Исходный фрагмент

____________________

История творения у Лурии развивается как серия космических случайностей, катастроф и фальстартов. В вакуум, созданный цимцум, падают искры божественного света – но все не туда, и Шхина бродит по миру в жажде вновь соединиться с Божеством[1372]. Рассказ Лурии, быть может, отличается от библейского мифа, но кажется более точным описанием непредсказуемого, полного превратностей мира, в котором теперь обитали евреи, чем история Книги Бытия. Однако верен он и духу библейской истории, изображающей еврейский народ постоянно страждущими странниками и изгнанниками. Этот миф придавал смысл опыту травматичных изгнаний, показывал, что трагедия изгнанных звучит в тон базовым ритмам существования – ведь и сам Бог оказался изгнан из самого себя. Евреи – не несчастные изгои, а главные «герои» процесса, призванного исцелить наш сломанный мир, поскольку именно тщательное соблюдение Торы положит конец этому всеобщему «вывиху» и вызовет «возвращение» (тиккун) Шхины к Божеству, евреев в Землю Обетованную, всего прочего мира – в нормальное состояние[1373]. К 1650 году лурианская Каббала стала массовым движением в иудейском мире от Польши до Ирана – единственная иудейская интерпретация писания в период раннего Нового времени, вызвавшая такой всенародный отклик[1374].

____________________

Задания
1. К какому году, согласно фрагменту, лурианская Каббала стала массовым движением в иудейском мире?
2. Перечислите, пожалуйста, все «возвращения», которые по фрагменту вызовет тиккун, с указанием, кто или что куда возвращается.
Приведённый ниже листинг здесь не нужен.

Выборка из датасета
____________________

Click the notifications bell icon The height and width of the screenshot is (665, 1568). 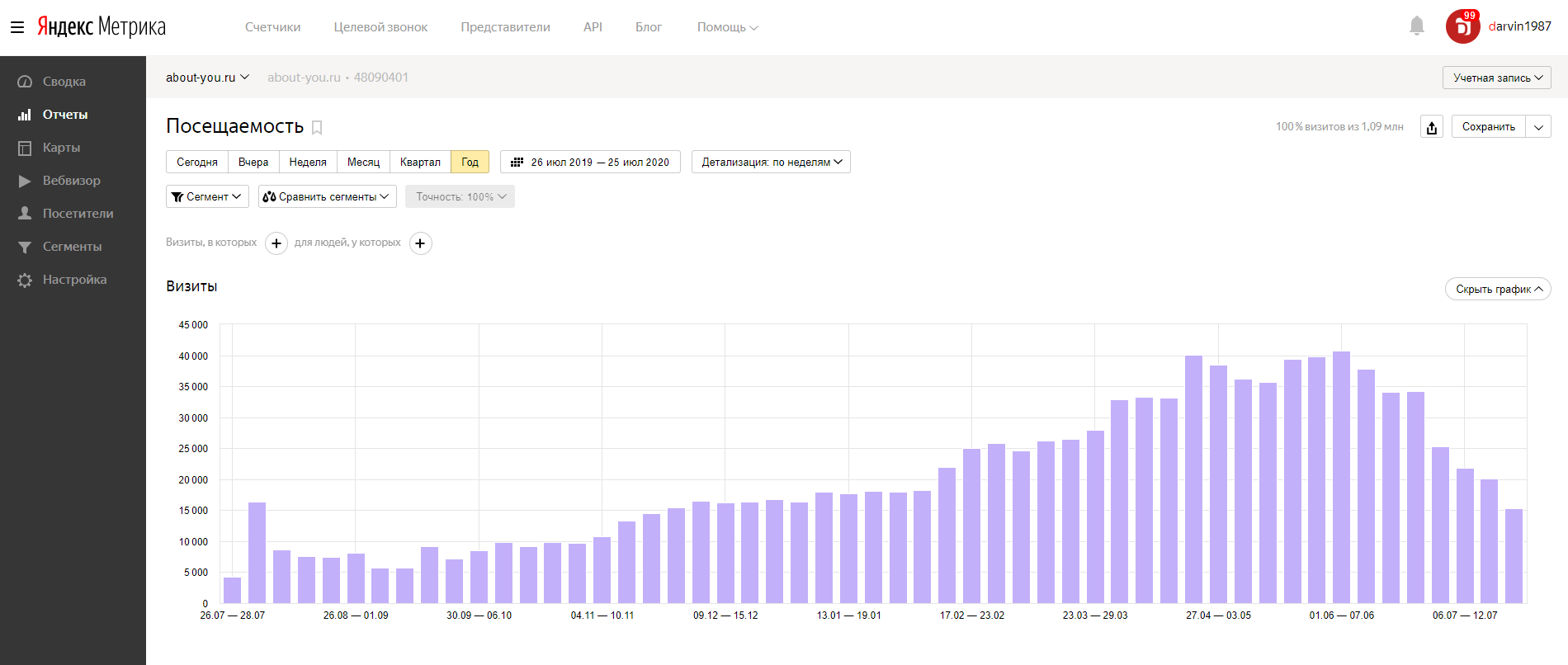pos(1416,26)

____________________

Правильные ответы
1. К 1650 году.

2. Шхина возвращается к Божеству, евреи возвращаются в Землю Обетованную, весь прочий мир возвращается в нормальное состояние.